══ Supplied records
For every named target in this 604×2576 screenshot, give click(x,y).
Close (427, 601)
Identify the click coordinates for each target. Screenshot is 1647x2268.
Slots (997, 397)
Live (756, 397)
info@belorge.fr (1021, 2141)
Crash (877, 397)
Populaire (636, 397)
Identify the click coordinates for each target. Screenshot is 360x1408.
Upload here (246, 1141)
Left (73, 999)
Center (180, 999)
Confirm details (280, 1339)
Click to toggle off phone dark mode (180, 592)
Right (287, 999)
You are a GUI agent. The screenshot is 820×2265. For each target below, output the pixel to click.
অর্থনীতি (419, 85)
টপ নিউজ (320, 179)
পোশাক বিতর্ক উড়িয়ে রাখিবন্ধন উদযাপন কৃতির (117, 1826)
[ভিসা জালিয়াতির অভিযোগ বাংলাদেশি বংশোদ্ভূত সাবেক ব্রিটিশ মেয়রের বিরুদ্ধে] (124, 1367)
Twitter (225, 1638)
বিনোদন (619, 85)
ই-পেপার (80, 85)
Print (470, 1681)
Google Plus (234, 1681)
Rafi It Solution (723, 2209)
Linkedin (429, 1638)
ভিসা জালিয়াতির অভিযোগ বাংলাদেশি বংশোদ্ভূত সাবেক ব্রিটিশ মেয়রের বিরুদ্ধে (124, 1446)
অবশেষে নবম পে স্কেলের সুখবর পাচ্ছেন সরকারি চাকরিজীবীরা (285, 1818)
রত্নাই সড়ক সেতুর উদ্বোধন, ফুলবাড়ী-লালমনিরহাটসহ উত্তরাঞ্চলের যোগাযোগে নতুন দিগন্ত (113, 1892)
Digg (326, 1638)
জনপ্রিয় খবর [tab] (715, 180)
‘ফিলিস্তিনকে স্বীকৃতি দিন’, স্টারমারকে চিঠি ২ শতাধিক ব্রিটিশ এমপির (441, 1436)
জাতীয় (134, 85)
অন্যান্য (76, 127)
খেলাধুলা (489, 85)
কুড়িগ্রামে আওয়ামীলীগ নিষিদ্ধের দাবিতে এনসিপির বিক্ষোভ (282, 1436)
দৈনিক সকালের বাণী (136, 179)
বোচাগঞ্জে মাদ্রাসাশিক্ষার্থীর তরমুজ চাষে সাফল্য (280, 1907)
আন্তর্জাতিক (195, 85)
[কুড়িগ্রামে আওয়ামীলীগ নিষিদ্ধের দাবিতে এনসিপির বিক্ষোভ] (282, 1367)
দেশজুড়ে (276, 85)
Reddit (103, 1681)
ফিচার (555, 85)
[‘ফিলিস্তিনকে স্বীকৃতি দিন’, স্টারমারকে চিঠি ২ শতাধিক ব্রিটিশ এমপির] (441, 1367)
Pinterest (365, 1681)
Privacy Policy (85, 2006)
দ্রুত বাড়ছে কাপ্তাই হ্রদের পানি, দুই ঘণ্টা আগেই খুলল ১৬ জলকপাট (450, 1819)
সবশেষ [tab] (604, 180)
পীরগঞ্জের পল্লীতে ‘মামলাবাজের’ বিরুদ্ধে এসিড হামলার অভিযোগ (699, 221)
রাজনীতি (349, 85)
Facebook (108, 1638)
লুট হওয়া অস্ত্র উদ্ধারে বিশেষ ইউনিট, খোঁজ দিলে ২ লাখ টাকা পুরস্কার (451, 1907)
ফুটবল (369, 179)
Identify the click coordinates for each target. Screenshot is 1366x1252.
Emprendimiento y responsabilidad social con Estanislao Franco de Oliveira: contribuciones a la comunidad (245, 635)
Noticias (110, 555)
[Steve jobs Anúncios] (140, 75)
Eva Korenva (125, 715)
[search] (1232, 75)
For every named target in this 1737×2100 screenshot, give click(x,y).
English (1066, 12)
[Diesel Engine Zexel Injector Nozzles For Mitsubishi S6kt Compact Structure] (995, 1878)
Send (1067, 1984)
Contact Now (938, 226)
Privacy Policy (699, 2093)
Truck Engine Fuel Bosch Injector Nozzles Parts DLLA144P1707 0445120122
════
- **Work item**
In the records above, the lines containing the string "Nozzles" should be counted; give only the total.

- **Answer for the task**
2